On Fri, Jun 4, 2021 at 5:04 PM tsunakawa.ta...@fujitsu.com
<tsunakawa.ta...@fujitsu.com> wrote:
>
> From: Masahiko Sawada <sawada.m...@gmail.com>
> 1. the backend continues attempting to commit all prepared foreign
> > transactions until all of them are committed.
> > 2. the backend attempts to commit all prepared foreign transactions
> > once. If an error happens, leave them for the resolver.
> > 3. the backend asks the resolver that launched per foreign server to
> > commit the prepared foreign transactions (and backend waits or doesn't
> > wait for the commit completion depending on the setting).
> >
> > With ideas 1 and 2, since the backend itself commits all foreign
> > transactions the resolver process cannot be a bottleneck, and probably
> > the code can get more simple as backends don't need to communicate
> > with resolver processes.
> >
> > However, those have two problems we need to deal with:
> >
>
> > First, users could get an error if an error happens during the backend
> > committing prepared foreign transaction but the local transaction is
> > already committed and some foreign transactions could also be
> > committed, confusing users. There were two opinions to this problem:
> > FDW developers should be responsible for writing FDW code such that
> > any error doesn't happen during committing foreign transactions, and
> > users can accept that confusion since an error could happen after
> > writing the commit WAL even today without this 2PC feature.
>
> Why does the user have to get an error?  Once the local transaction has been 
> prepared, which means all remote ones also have been prepared, the whole 
> transaction is determined to commit.  So, the user doesn't have to receive an 
> error as long as the local node is alive.
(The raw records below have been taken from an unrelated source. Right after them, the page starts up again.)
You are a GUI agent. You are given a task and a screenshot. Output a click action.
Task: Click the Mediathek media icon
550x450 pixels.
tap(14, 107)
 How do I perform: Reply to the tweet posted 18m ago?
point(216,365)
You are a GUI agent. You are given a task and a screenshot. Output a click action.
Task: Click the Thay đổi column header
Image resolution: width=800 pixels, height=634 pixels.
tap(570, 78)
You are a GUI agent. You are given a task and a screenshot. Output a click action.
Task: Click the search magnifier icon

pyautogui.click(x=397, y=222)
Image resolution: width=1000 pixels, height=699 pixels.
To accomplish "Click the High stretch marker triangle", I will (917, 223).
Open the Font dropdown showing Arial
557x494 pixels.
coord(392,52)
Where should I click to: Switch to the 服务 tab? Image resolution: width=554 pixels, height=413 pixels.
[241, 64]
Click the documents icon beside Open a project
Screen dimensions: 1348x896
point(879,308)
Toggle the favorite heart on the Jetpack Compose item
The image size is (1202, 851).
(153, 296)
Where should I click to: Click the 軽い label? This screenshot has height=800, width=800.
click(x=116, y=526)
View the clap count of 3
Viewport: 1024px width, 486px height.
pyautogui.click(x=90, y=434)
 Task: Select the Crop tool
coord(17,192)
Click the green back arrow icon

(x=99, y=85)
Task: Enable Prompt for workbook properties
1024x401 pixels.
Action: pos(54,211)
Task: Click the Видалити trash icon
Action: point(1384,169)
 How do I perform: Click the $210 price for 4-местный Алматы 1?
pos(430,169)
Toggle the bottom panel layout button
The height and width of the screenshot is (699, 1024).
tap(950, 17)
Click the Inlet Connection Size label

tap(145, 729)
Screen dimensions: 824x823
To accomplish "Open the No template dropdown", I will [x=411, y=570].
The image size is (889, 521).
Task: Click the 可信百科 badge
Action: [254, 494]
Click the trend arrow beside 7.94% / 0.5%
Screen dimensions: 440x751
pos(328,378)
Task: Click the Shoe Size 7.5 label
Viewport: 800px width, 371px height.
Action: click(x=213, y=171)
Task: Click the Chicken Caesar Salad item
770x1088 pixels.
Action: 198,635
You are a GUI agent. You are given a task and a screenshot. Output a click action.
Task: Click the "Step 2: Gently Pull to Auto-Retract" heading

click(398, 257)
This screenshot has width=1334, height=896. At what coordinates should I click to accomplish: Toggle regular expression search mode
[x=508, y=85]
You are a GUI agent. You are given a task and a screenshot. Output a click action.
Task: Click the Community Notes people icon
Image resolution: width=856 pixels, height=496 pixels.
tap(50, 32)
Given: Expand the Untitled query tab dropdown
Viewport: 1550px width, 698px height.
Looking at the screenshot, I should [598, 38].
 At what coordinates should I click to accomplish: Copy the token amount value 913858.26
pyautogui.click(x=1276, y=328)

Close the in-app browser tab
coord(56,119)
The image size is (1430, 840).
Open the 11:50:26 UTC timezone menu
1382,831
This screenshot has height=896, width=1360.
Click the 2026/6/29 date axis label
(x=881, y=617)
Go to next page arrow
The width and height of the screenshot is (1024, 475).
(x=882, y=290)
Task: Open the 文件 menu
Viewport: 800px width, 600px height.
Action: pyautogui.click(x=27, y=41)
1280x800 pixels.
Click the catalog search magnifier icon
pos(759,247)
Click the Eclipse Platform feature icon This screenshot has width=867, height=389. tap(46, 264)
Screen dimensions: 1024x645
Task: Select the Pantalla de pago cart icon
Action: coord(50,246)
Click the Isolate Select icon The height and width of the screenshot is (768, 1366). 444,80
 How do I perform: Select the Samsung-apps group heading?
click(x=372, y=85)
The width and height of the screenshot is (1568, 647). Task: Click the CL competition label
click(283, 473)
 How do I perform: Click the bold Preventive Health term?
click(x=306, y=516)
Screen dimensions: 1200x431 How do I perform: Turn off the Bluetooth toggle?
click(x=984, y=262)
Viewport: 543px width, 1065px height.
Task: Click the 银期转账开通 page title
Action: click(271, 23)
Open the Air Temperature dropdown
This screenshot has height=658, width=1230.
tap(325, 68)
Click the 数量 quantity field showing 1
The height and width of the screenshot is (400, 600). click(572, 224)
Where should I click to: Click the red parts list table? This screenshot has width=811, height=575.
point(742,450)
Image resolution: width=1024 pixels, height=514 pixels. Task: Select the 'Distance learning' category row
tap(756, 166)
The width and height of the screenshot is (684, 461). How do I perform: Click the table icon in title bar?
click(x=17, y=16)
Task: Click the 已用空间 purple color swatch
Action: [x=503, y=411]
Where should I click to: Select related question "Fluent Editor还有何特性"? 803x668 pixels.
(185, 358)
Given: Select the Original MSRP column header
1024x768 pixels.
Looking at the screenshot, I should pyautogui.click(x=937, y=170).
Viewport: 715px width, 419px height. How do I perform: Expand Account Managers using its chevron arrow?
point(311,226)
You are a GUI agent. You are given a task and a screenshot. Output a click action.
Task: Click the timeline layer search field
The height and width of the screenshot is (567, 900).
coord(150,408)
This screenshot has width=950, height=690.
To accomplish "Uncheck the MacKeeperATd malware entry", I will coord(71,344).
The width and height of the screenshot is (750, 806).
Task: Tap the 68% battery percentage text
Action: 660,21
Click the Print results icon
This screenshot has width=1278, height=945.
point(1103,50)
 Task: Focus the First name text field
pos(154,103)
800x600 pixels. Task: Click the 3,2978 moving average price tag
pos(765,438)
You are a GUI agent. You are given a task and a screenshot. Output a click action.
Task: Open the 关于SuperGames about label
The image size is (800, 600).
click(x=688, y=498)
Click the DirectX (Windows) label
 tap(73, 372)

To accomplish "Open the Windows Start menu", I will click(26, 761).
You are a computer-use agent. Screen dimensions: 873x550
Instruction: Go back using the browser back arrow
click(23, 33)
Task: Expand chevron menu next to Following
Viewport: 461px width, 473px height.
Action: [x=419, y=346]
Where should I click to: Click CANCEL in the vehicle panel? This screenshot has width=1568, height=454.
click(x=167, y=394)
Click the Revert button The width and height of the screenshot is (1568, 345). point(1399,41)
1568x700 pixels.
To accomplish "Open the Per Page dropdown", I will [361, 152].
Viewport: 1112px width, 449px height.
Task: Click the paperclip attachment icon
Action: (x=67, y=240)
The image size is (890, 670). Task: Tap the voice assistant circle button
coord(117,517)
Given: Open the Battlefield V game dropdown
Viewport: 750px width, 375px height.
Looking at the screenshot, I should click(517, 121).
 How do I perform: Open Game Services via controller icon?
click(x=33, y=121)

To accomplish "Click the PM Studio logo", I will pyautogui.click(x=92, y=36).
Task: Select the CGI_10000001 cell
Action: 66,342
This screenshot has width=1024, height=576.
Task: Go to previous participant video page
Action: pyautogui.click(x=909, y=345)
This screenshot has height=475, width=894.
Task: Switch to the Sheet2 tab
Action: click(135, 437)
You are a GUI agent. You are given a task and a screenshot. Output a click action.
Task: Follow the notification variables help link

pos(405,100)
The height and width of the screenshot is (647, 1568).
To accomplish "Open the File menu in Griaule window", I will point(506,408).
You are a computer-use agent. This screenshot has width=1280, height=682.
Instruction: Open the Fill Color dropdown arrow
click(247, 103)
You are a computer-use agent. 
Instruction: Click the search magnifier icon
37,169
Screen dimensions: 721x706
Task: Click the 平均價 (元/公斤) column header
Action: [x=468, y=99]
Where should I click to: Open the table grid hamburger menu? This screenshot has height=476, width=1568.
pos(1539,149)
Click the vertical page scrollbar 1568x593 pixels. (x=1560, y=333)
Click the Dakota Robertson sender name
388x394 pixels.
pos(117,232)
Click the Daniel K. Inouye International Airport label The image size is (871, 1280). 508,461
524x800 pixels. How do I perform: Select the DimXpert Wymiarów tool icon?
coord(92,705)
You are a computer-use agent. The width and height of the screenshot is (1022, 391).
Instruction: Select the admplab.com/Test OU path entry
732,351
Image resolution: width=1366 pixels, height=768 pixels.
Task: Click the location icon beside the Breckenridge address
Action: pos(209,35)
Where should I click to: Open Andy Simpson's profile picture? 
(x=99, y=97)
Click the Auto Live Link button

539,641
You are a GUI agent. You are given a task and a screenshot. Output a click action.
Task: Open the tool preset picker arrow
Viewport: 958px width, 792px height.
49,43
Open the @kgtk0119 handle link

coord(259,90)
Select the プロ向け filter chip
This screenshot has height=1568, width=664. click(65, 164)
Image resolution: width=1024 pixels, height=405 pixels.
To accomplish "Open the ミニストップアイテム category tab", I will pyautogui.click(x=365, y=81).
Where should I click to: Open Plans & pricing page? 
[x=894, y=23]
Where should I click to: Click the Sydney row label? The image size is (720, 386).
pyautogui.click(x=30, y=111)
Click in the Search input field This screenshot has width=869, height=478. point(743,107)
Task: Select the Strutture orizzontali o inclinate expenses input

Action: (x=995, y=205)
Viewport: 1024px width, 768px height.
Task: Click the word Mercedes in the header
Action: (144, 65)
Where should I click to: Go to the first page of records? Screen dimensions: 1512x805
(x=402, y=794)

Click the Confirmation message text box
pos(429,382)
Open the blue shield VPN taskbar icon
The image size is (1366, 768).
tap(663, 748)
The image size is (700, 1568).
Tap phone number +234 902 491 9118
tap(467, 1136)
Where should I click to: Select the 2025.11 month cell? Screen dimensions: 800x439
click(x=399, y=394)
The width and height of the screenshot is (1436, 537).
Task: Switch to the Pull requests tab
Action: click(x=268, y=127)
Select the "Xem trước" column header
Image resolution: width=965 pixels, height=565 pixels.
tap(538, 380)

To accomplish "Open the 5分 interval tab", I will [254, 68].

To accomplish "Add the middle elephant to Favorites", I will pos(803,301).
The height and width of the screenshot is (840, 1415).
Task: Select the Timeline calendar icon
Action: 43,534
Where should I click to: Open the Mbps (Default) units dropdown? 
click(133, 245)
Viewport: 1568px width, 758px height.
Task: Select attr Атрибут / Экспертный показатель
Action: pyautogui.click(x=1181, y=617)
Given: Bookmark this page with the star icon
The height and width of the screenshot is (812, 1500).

I think we should neither ignore the error thrown by FDW code nor
lower the error level (e.g., ERROR to WARNING).

>
> > And for the
> > latter point, that's true but I think those cases are
> > should-not-happen cases (i.g., rare cases) whereas the likelihood of
> > an error during committing prepared transactions is not low (e.g., by
> > network connectivity problem). I think we need to assume that that is
> > not a rare case.
>
> How do non-2PC and 2PC cases differ in the rarity of the error?

I think the main difference would be that in 2PC case there will be
network communications possibly with multiple servers after the local
commit.

>
>
> > The second problem is whether we can cancel committing foreign
> > transactions by pg_cancel_backend() (or pressing Ctl-c). If the
> > backend process commits prepared foreign transactions, it's FDW
> > developers' responsibility to write code that is interruptible. I’m
> > not sure it’s feasible for drivers for other databases.
>
> That's true not only for prepare and commit but also for other queries.  Why 
> do we have to treat prepare and commit specially?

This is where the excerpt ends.